Price as allocator of resources


Prices in financial markets serve as important signaling mechanisms. Price is an allocator of resources and it does the job very efficiently. That does not mean that the signals are always right, but the market will respond to the prices that are presented it. 

In commodity markets, price serves two important roles: it is a rationer of demand and it is an incentive mechanism for production. Commodity prices will ration demand. As prices increase, users will cut back on demand or it will look at substitutes to lower costs of production. There will be innovation to increase price efficiency and cut costs. Producers will adjust by making more. The incentives for high prices exist when prices rise. 

In the case of corn, the current price increase will cause feed lot operators to cutback demand. Ethanol plants are not profitable and cutting back demand. Creative destruction is occurring. There is no other option.  Ration will start to occur given the size of the move. The cutback and adjustments will increase if users believe the price increase is not temporary. 

Producers will respond to higher prices and generate more supply. This year's North American corn crop is damaged, but the current high prices is already causing Latin American farmers to think about increasing the size of their crop. The high crop prices will cause famers to again plant as much as possible.

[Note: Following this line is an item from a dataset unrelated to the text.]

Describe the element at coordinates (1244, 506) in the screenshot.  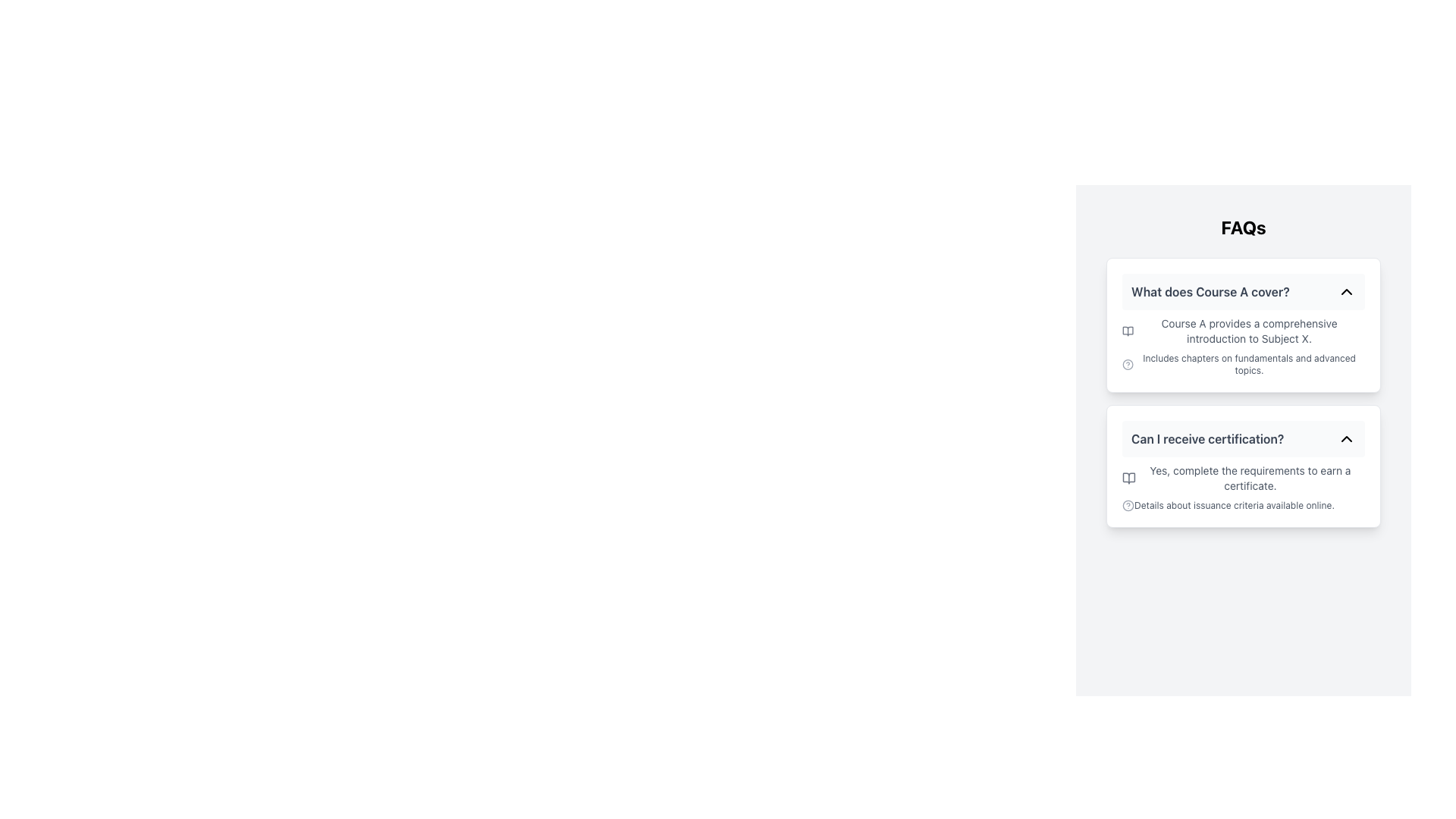
I see `the Static Text element that displays 'Details about issuance criteria available online.'` at that location.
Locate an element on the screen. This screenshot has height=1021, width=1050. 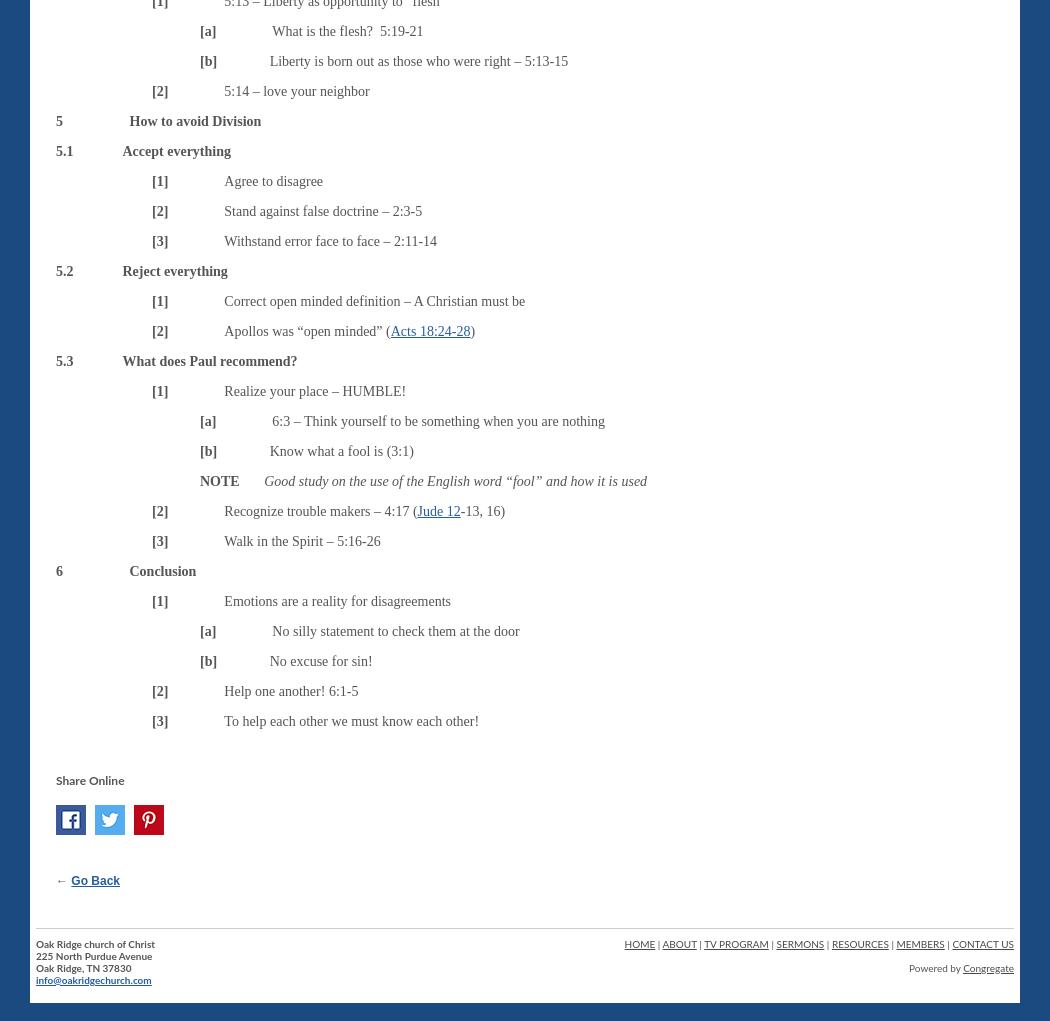
'5.2' is located at coordinates (63, 269).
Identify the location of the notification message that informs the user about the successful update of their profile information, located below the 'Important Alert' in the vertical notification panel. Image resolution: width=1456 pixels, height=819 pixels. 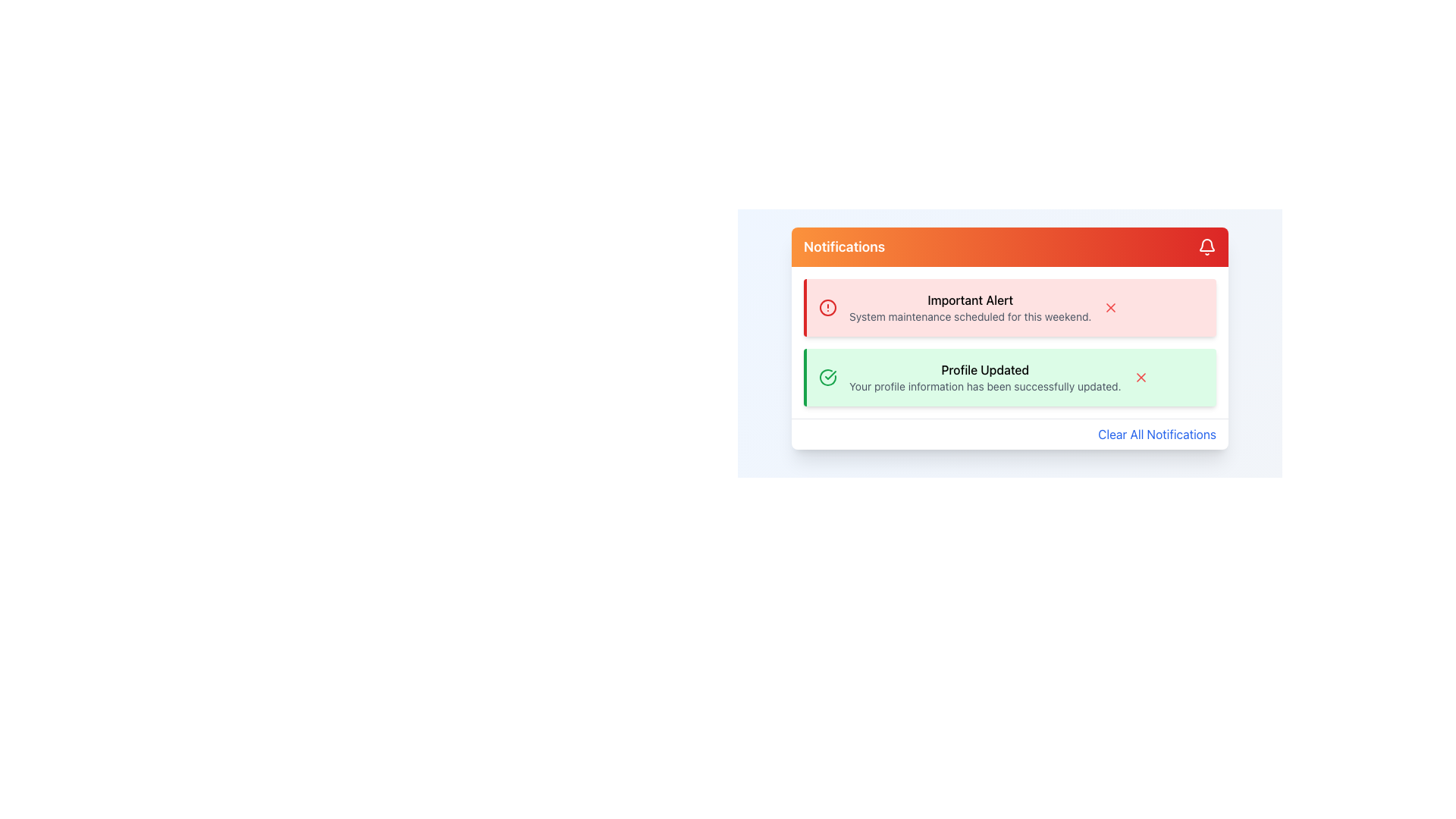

These are simple concepts but there is always a need to go back to basics. The trick is learning ho the prices for s specific market will effect the supply and demand of that market uniquely. This means going down to the micro level and understanding the decision process for farmers. It means looking at market demand and determining how it will change for a given move in prices. Markets become more elastic over time. The question is how much time is necessary to get this adjustment.